Foi sem querer, mas eu pisei num formigueiro. Tirei o pé de imediato, temendo uma retaliação, uma revolta, uma revolução. Eram formigas miudinhas, embora houvesse diferentes espécies no local. Meu medo era que as picadas pudessem desencadear uma reação alérgica, pontos vermelhos na pele, irritação, febre. Sem exageros.
Sob o ponto de vista das formigas, eu causei um estrago, eu era o agressor. Não percebi o montinho de areia no caminho e chutei a casa delas, um desrespeito total com sua existência. Não fiz de propósito, mas acertei o bico da botina num ponto nevrálgico daquela comunidade. Foi distração, desatenção, mas não desprezo. O estrago estava feito. Nada irremediável, acredito. Em menos de uma hora, no máximo, elas reconstruiriam tudo. Não adiantava pedir desculpas ou oferecer ajuda na reconstrução. Além disso, eu era um completo ignorante na linguagem delas e nas suas técnicas construtivas. Imagino que se comuniquem por cheiros, e meu olfato é péssimo, sem contar que sou alérgico a perfumes e a alguns odores.
Consternado pelo dano acarretado, fiquei por ali um tempo, pensando numa possível mitigação. Admiti que deveria olhar melhor por onde piso. As formigas ficaram desorientadas. Várias saíram do ninho ao mesmo tempo, caminhando em todas as direções. Um alarme deve ter soado no interior de suas habitações e até as que estavam trabalhando ou passeando em lugares mais distantes voltaram correndo. Formigas saem para passear? Creio que não. Algumas vinham carregadas com pontinhos brancos sobre a cabeça, foi o que pareceu. Talvez fosse pólen, pedaços de frutas silvestres, folhas, flores. Provavelmente era o alimento do fungo que as sustenta no interior da terra, no subsolo.
Era incompreensível sua estratégia de correr de um lado para outro, indo e vindo, perdidas, sem saber como se proteger da agressão. Como nós, humanos tidos por inteligentes, nos comportaríamos se alguém, infinitas vezes maior que nós, resolvesse pisar sobre nossas casas, destruir nossas fontes de alimentação, arrasar nossos campos? Ora, uma guerra não é muito diferente disso. Nunca passei por uma tragédia semelhante, mas a violência é a mesma. Imagine um bombardeio sobre nossas cabeças, bombas caindo, foguetes vindos sabe-se lá de onde. A gente sabe que o resultado é destruição e morte.
Imagine que do nada aparece um botinudo e dispara mísseis, chutes e pisadas por aí. Ninguém ficaria seguro, tranquilo. Tomei as dores das formigas, dor que eu mesmo causei, embora fosse recomendado que saísse logo dali. Que me servisse de lição e reflexão.

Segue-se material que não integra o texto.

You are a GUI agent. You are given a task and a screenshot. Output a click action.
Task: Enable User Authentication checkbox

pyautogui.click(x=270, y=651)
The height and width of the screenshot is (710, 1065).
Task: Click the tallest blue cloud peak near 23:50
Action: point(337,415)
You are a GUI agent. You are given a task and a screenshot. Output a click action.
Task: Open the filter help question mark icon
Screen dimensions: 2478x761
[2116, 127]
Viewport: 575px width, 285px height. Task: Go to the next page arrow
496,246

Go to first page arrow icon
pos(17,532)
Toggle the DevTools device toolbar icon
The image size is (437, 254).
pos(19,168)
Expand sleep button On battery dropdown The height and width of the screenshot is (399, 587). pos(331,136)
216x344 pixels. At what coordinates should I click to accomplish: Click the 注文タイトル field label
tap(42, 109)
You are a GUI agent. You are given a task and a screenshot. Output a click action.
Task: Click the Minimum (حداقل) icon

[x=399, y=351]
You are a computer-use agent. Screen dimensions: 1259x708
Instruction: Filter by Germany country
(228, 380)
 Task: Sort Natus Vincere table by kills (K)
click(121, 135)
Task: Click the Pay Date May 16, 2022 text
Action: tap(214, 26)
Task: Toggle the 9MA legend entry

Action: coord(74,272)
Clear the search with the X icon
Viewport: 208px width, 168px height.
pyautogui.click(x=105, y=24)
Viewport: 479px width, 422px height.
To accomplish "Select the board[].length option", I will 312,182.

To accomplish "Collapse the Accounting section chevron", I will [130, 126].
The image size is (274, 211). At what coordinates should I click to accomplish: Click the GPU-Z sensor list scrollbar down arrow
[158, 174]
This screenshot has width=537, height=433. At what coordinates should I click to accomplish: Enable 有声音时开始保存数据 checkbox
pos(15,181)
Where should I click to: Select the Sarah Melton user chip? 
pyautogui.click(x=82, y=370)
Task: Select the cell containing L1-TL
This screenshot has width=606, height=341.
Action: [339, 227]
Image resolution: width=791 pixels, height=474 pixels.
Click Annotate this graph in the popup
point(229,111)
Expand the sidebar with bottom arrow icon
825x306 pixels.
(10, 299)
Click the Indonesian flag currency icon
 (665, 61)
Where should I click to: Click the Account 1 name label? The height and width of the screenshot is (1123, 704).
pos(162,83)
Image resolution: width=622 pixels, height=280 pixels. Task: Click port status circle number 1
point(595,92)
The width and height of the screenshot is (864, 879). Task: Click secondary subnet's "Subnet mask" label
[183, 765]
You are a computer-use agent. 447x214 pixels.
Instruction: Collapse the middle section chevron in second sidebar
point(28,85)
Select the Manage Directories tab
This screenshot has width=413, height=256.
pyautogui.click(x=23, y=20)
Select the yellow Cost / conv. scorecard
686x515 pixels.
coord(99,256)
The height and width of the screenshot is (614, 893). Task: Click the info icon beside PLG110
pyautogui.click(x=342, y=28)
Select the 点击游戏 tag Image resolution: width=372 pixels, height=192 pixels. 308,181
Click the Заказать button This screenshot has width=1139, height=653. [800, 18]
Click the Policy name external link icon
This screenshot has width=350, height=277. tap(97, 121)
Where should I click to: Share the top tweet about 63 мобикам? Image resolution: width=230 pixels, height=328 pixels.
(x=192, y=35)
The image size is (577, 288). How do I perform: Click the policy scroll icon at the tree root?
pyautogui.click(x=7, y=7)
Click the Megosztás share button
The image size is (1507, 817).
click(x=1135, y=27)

Quem sou eu para atribuir às formigas sentimentos tão ou exclusivamente humanos? O que elas sentem e como vivem seus dramas é questão a ser estudada, lembrando que dividimos o mesmo planeta e, talvez, algumas dores. O melhor a fazer é não agir com arrogância ou autoritarismo em relação às demais espécies, e admitir logo que não temos respostas para tudo.